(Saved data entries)
* * * * *
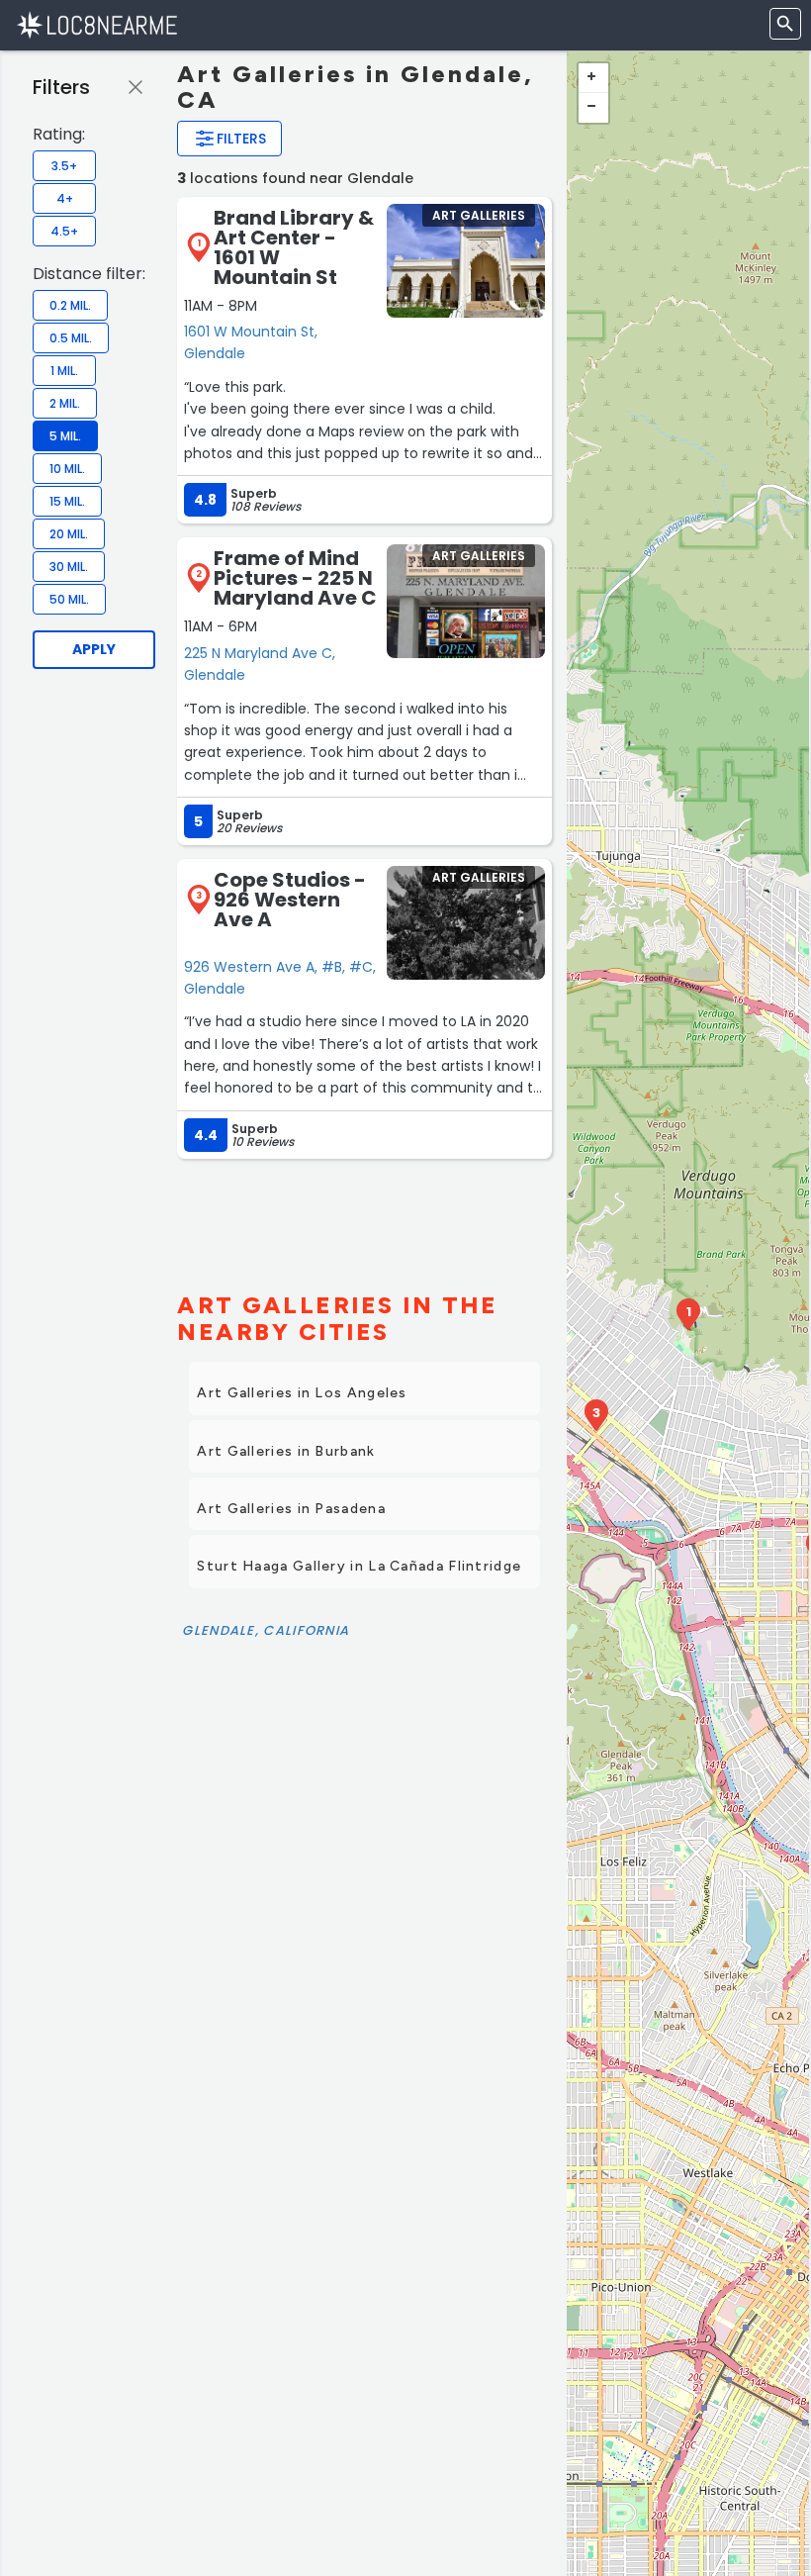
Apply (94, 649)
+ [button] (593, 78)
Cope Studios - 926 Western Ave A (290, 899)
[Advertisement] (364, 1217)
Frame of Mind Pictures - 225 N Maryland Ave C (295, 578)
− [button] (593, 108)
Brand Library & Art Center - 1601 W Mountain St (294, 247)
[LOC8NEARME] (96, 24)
* * * * *
• Exercise: An exact copy of every line from the one containing "[Advertisement] (364, 1217)" through the last line of the entries is required; please add nothing.

• Answer to the problem:
[Advertisement] (364, 1217)
Frame of Mind Pictures - 225 N Maryland Ave C (295, 578)
− [button] (593, 108)
Brand Library & Art Center - 1601 W Mountain St (294, 247)
[LOC8NEARME] (96, 24)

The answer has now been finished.